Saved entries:
--- START ---

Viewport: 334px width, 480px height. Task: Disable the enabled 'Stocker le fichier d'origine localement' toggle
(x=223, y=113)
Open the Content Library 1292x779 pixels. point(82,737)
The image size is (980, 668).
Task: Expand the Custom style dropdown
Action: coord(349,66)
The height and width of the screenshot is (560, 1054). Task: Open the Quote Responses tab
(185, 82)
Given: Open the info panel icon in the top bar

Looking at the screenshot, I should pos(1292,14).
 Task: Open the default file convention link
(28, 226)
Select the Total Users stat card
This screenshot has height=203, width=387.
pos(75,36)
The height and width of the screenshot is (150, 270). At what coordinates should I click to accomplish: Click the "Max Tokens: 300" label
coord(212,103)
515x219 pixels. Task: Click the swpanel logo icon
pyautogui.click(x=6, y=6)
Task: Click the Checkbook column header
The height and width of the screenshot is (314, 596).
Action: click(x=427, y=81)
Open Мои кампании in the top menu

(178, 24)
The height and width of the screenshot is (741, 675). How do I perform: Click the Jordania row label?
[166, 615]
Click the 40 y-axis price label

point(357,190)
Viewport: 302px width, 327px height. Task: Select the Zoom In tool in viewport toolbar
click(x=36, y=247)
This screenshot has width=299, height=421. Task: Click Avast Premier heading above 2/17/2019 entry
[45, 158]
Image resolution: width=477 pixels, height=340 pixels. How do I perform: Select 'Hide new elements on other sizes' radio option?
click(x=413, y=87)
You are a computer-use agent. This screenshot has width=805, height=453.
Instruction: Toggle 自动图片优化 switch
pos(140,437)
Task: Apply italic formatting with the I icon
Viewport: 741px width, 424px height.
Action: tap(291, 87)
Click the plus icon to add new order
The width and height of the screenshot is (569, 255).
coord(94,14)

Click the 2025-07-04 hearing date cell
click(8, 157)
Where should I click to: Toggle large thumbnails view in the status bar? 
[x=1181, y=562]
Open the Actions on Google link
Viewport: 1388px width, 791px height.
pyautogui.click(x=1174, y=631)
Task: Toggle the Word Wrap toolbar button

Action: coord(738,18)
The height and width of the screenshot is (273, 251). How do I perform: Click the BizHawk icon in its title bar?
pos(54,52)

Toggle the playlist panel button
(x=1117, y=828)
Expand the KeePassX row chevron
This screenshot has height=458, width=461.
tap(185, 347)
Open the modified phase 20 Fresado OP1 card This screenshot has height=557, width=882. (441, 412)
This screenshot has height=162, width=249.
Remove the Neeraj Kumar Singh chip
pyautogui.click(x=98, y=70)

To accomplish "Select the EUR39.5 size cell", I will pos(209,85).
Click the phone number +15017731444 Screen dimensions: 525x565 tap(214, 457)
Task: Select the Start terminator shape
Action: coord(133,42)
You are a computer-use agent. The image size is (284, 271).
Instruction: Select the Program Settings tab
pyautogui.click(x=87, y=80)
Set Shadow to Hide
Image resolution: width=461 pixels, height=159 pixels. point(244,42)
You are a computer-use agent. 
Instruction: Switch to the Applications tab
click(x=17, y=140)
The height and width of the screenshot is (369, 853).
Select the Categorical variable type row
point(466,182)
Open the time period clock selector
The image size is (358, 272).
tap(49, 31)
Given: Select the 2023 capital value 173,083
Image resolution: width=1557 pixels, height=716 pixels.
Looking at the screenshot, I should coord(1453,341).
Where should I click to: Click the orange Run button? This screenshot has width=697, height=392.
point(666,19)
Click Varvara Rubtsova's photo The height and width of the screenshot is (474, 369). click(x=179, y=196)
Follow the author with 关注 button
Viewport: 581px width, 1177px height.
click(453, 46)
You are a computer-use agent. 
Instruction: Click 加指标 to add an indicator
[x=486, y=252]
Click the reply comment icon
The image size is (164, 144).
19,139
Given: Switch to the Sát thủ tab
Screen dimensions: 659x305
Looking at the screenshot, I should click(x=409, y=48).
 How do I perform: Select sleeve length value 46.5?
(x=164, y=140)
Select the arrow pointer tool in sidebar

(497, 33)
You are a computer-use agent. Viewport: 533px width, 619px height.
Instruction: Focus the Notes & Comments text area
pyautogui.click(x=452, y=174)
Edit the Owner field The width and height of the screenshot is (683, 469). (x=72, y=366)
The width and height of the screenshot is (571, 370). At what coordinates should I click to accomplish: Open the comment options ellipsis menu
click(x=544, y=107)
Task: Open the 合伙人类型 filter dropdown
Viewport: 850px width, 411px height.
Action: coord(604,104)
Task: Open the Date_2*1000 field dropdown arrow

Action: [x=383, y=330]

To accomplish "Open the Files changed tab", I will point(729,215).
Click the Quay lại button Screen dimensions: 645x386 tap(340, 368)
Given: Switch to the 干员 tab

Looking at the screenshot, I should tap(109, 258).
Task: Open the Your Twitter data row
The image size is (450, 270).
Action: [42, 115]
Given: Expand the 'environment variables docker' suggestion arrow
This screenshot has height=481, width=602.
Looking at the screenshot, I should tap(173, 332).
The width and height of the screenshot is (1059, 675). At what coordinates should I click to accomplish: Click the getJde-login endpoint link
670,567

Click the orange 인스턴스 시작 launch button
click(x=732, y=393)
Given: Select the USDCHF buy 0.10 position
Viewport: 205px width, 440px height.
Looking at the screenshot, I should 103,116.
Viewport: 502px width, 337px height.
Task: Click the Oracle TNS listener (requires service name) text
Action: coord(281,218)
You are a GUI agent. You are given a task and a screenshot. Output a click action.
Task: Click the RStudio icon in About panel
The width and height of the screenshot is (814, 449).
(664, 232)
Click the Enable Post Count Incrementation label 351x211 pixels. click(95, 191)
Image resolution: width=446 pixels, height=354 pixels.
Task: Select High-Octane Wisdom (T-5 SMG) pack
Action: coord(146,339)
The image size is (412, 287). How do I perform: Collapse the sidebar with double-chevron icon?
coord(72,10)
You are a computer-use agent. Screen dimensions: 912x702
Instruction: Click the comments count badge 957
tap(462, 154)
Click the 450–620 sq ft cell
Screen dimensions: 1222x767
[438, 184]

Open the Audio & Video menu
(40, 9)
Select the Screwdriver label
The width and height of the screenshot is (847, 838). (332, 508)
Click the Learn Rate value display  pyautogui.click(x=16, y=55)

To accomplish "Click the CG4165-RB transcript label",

--- END ---

Work item: Counting only lines that contain the string "computer", how many are there in the data above? Give the number alone.

Result of this exercise: 6